Este proceso generó una mayor depauperización de las economías familiares, que vieron como mes tras mes sus ingresos tenían una menor capacidad adquisitiva, ya que no existía paralelamente un aumento en los ingresos. Otro de los efectos es la escasez de productos de primera necesidad, que tuvo un impacto directo en la elevación del precio de otros productos, unido a la especulación comercial.

El gobierno mediante el BCB admitió el proceso inflacionario, recién en el segundo semestre del año, aunque algunos meses antes ya se habían adoptando medidas de tipo contractivo. En tanto la causa fundamental fue el exceso de masa monetaria que en noviembre llega a Bs. 11.500 millones, se aplicaron medidas de mercado abierto para reducir la liquidez. Mediante la emisión de valores y UFVs el BCB retiro de la economía Bs. 5.226 millones, incremento el encaje legal de la banca, retirando así otros Bs. 3.592 millones, aplicó una comisión del 1% a las remesas del exterior, instruyo a las AFPs aumentar sus inversiones en el exterior, recomendó al Ejecutivo reducir el gasto público no productivo y finalmente aceleró la depreciación del dólar, esta última medida afectó principalmente al sector exportador que al tercer trimestre del año llegó a perder aproximadamente $us. 120 millones en sus operaciones.
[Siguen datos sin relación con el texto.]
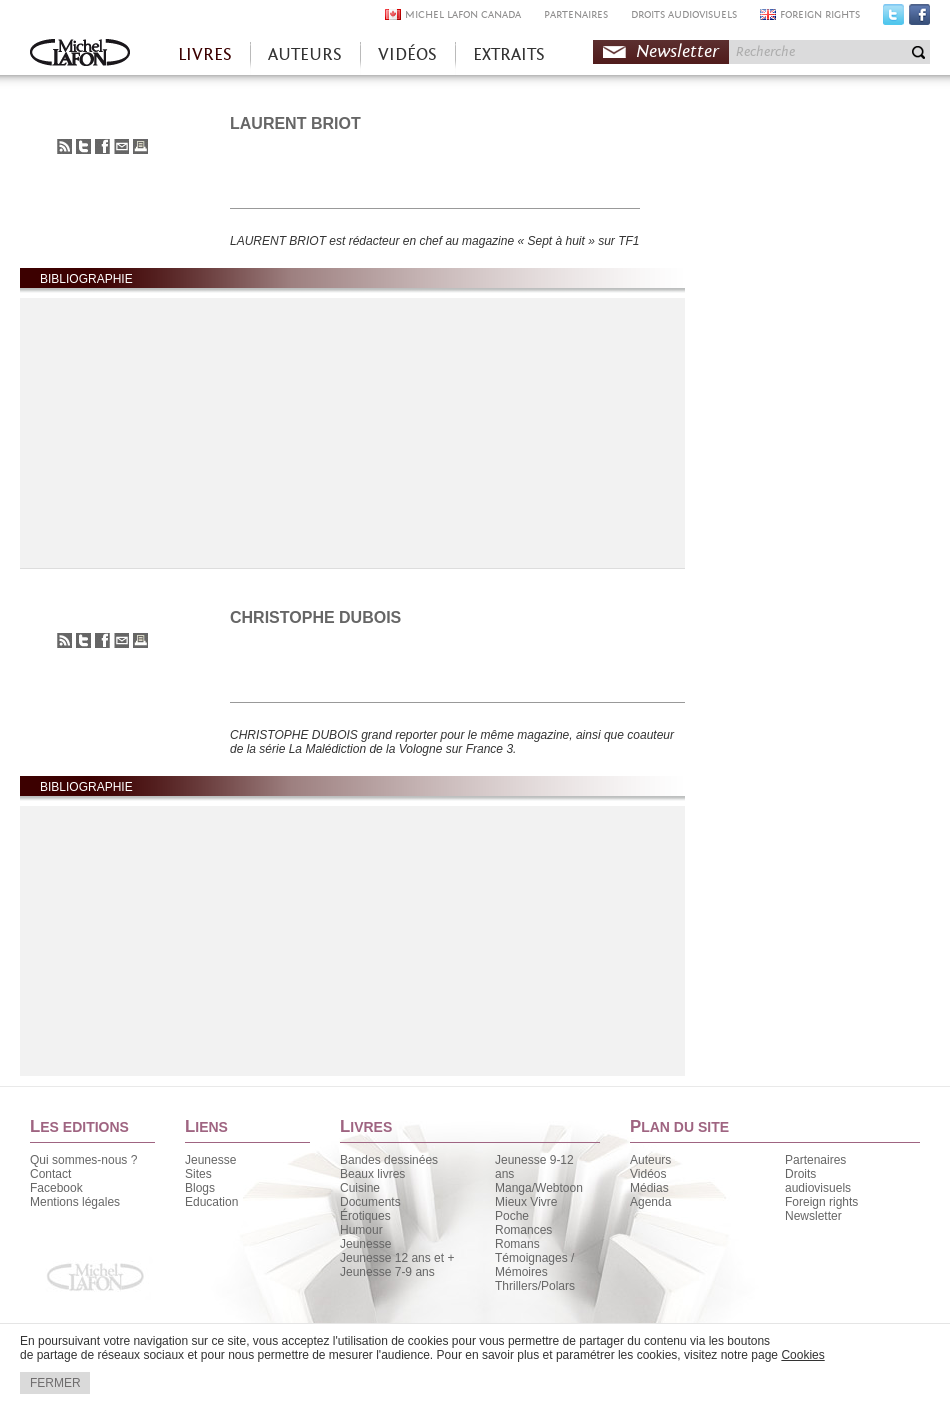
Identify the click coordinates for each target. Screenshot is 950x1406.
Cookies (802, 1355)
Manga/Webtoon (539, 1188)
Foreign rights (821, 1202)
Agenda (650, 1202)
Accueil (80, 54)
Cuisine (360, 1188)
Por su parte el gobierno ha impulsado la importación de productos básicos para mitigar el desabastecimiento, mediante la liberación de aranceles al trigo, maiz, arroz y carne entre otros, compra directa de trigo de la Argentina para panificadoras y fortaleciendo sus medidas de seguridad para controlar el contrabando.

Queda claro que existió una contradicción en las medidas contractivas del BCB y la administración del Ejecutivo, que pese a las recomendaciones del Banco Central, continuó ingresando masa monetaria a la economía, subiendo su gasto corriente hasta un 3,9% y aumentando la inversión pública, aunque con un impacto menor es significativa la distribución de las donaciones de Venezuela a los municipios, que llega en el año a $us 30 millones.

Finalmente estas medidas ayudaron a controlar la inflación (que sin ellas hubiese sido mayor) pero el índice actual sigue siendo preocupante, ya que no se ha afectado el origen del problema consistente en la poca capacidad productiva del país y en su patrón primario exportador, no se aplicaron medidas de reactivación del aparato productivo, sino por el contrario una política de importaciones masiva, que según algunos economistas podría derivar en el llamado “síndrome holandés”.

Estos son los elementos más importantes que configuran el escenario económico nacional en el año 2007, alrededor de los cuales giran muchos otros elementos que por ahora sólo cabrá mencionarlos como: el incremento en la Inversión Extranjera Directa, la disminución de la tasa de desempleo, la disminución de la deuda pública externa, los impactos de “El Niño”, el incremento en recaudaciones impositivas y aduaneras, etc.